Medication and nutrition support: The participants supported the adults with TB-HIV coinfection to start and manage their TB-HIV treatment by assessing what they knew about their treatment, allowing them to ask questions and providing health education to reinforce their knowledge and medication adherence. They also advised the adults with TB-HIV coinfection about when and how to take antituberculosis and antiretroviral medication to ensure maximum effectiveness and reduce medication misuse. The participants also trained the patients to identify and manage medication side effects should they occur. They supported the adults with TB-HIV coinfection to overcome adverse medication side effects by administering counteracting medication, changing their medication combination or referring them to physicians for further treatment:

‘Sometimes we would even ask them “what’s the time for taking the medication” and you see that they are sitting there …” what are some of the things you’d feel when you take the medicine?” At least you should mention one so if there are no responses then you know they don’t have enough knowledge and we mostly do health talks.’ (PN 12, 32 years, Female)

‘For the TB medication, there are signs, or let’s say, side effects of the drug. That one, we teach you that when you take it, maybe you get a discolouration of the urine, you can get itchiness and we’ll give you something to counteract it. So that when you are getting those effects, you know that it’s because of the drug I am taking.’ (PN 2, 32 years, Female)

The participants served patients’ TB and HIV medications during clinic visits and delivered the medications to patients’ homes if they could not come for medication refills. Participants also followed up on the adults with TB-HIV coinfection to ensure medication adherence by calling them on the phone, conducting follow-up home visits, or sending treatment supporters (relations, volunteers and community nurses) to assist them in taking their medication. They also provided the patients with food or transportation money when a lack of funds prevented them from taking their medication as prescribed:

‘[We] give them the drugs to take them home and they come after taking the medication … we sometimes give them a week or we sometimes give them two weeks.’ (PN 6, 27 years, Male)

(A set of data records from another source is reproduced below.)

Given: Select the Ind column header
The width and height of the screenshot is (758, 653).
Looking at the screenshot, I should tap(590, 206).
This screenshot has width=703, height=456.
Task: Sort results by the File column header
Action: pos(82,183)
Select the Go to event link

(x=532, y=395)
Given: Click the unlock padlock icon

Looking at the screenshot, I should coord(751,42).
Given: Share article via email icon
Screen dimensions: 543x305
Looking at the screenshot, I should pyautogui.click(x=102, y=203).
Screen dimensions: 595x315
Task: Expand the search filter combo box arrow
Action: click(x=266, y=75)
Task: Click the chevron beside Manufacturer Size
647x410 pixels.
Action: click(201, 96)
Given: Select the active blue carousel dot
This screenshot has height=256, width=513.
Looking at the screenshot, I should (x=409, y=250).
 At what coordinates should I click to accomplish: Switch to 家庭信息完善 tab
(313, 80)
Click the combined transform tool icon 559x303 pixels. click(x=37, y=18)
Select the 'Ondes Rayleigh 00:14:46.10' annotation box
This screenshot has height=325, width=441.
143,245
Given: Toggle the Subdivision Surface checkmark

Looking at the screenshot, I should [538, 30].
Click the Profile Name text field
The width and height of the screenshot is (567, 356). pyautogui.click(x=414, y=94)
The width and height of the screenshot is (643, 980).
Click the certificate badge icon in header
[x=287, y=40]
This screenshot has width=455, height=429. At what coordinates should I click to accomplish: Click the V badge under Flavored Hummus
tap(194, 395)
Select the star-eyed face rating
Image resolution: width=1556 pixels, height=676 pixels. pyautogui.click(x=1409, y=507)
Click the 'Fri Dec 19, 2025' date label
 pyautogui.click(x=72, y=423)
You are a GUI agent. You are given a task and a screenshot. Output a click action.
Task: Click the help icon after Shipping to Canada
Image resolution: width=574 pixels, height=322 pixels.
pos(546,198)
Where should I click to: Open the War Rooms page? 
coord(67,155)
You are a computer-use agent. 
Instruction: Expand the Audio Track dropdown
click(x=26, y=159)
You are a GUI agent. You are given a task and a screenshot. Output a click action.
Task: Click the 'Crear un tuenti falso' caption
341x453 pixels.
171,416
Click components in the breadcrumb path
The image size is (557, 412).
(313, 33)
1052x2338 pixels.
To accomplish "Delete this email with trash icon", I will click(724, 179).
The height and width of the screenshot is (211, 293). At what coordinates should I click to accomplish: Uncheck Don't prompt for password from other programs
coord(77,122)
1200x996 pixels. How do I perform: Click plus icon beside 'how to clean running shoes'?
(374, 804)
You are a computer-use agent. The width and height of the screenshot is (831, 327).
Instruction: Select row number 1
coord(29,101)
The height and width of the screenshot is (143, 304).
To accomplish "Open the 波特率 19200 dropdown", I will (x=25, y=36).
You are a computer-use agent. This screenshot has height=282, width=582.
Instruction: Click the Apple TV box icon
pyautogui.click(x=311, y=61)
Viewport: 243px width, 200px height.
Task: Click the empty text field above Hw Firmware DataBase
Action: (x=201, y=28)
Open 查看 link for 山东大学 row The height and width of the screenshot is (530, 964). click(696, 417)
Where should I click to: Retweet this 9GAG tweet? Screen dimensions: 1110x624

‘We save their numbers and call them. Sometimes too we send treatment supporters there to go and support … it involves people who have taken the medication in the past and survivors and nurses. So it can be general nurses or public nurse or the community health nurses.’ (PN 15, 32 years, Female)

‘those who are willing to take it complain about not having enough time to come for their medication. sometimes we transport it to them … some of them we meet them at their work place or at their homes. Some too are not around in the region, we transport via transport means like sending a parcel to another place.’ (PN 7, 31 years, Female)

‘I quite remember a client … he used to ask for money to buy porridge before he can take the drug early in the morning, so if we too we have it [money], we give it out.’ (PN 11, 28 years, Female)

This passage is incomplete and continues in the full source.